■ **WHAT YOU ARE ASKED TO DO**
Retype each line of the listing below, from the first through the one holding "Select the Television category icon", with no other lines.

---------------

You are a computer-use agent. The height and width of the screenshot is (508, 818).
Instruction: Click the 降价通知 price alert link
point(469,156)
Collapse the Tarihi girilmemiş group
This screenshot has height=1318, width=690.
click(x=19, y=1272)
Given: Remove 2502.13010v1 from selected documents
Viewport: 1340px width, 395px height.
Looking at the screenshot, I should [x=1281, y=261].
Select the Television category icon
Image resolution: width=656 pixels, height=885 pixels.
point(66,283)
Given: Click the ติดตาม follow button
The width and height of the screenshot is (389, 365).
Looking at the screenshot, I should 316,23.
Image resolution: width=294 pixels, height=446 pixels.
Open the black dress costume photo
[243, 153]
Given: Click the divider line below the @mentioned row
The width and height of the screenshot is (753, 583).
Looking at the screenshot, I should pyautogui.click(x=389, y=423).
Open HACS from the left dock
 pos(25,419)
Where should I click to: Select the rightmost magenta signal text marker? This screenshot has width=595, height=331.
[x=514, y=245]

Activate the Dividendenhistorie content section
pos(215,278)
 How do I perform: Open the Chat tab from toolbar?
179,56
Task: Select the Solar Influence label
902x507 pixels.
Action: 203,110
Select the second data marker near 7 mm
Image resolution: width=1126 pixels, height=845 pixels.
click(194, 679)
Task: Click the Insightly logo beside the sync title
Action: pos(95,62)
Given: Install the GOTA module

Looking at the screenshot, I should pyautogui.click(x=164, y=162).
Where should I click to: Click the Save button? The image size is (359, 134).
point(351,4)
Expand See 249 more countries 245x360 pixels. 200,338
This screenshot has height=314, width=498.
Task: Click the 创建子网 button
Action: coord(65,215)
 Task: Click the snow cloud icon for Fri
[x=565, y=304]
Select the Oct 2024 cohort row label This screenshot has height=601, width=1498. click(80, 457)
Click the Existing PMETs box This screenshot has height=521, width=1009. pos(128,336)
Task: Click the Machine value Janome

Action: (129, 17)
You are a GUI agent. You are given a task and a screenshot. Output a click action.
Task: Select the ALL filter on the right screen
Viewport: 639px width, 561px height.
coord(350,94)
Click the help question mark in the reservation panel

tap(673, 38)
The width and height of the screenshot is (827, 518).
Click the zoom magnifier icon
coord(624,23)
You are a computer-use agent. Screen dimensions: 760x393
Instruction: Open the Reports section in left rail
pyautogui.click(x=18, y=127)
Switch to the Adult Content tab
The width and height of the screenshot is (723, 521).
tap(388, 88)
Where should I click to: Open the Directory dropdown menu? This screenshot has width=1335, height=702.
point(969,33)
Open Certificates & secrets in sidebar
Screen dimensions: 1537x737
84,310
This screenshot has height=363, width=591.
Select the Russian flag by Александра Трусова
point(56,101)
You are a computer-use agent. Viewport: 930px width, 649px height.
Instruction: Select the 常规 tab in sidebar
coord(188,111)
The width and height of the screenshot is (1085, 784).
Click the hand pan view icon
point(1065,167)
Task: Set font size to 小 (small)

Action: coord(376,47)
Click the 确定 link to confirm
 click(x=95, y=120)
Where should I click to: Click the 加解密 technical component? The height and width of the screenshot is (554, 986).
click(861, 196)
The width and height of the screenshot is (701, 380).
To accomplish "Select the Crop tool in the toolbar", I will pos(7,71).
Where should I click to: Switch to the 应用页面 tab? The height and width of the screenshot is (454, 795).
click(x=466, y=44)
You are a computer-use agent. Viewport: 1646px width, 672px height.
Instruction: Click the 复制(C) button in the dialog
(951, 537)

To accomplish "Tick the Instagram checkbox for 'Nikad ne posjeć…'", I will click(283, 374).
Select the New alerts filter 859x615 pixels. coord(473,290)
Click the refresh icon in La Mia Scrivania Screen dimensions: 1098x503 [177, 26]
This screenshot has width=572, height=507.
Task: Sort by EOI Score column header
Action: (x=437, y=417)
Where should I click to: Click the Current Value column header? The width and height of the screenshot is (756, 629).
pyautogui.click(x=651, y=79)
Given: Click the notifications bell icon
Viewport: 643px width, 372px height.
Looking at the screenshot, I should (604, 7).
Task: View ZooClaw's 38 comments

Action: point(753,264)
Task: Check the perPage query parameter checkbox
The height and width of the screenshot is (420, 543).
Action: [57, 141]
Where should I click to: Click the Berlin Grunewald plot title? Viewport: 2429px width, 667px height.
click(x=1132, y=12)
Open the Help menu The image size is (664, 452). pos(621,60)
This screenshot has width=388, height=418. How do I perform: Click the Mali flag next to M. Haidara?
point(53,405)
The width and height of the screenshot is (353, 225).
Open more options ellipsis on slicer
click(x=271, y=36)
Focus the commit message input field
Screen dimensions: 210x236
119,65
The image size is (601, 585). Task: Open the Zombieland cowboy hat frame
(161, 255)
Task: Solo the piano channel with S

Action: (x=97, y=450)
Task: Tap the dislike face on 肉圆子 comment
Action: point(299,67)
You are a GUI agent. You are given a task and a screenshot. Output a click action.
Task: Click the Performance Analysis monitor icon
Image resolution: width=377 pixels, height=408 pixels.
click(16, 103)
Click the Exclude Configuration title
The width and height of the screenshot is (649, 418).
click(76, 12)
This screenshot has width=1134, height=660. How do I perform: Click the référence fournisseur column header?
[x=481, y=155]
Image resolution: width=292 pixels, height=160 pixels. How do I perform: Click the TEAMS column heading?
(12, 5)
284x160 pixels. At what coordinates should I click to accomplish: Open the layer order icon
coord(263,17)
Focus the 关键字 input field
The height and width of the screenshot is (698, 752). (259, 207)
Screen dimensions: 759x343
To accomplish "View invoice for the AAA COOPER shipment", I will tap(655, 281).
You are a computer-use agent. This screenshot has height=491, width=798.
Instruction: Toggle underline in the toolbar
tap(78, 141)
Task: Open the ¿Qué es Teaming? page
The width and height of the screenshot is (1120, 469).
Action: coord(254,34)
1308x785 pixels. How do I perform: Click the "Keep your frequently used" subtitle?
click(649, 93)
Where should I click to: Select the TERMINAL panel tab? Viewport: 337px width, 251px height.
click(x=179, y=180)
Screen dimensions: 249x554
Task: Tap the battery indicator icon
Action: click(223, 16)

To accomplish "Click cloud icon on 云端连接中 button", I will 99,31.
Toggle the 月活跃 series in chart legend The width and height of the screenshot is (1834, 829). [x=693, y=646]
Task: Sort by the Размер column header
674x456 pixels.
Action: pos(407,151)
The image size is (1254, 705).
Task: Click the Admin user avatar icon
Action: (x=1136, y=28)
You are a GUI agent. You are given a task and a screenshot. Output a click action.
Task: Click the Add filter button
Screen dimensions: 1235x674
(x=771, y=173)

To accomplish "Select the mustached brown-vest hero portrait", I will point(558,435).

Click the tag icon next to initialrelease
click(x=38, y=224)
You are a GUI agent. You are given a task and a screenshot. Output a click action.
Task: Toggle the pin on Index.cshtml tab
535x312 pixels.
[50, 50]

---------------

■ **WRITTEN SOLUTION**
You are a computer-use agent. The height and width of the screenshot is (508, 818).
Instruction: Click the 降价通知 price alert link
point(469,156)
Collapse the Tarihi girilmemiş group
This screenshot has height=1318, width=690.
click(x=19, y=1272)
Given: Remove 2502.13010v1 from selected documents
Viewport: 1340px width, 395px height.
Looking at the screenshot, I should [x=1281, y=261].
Select the Television category icon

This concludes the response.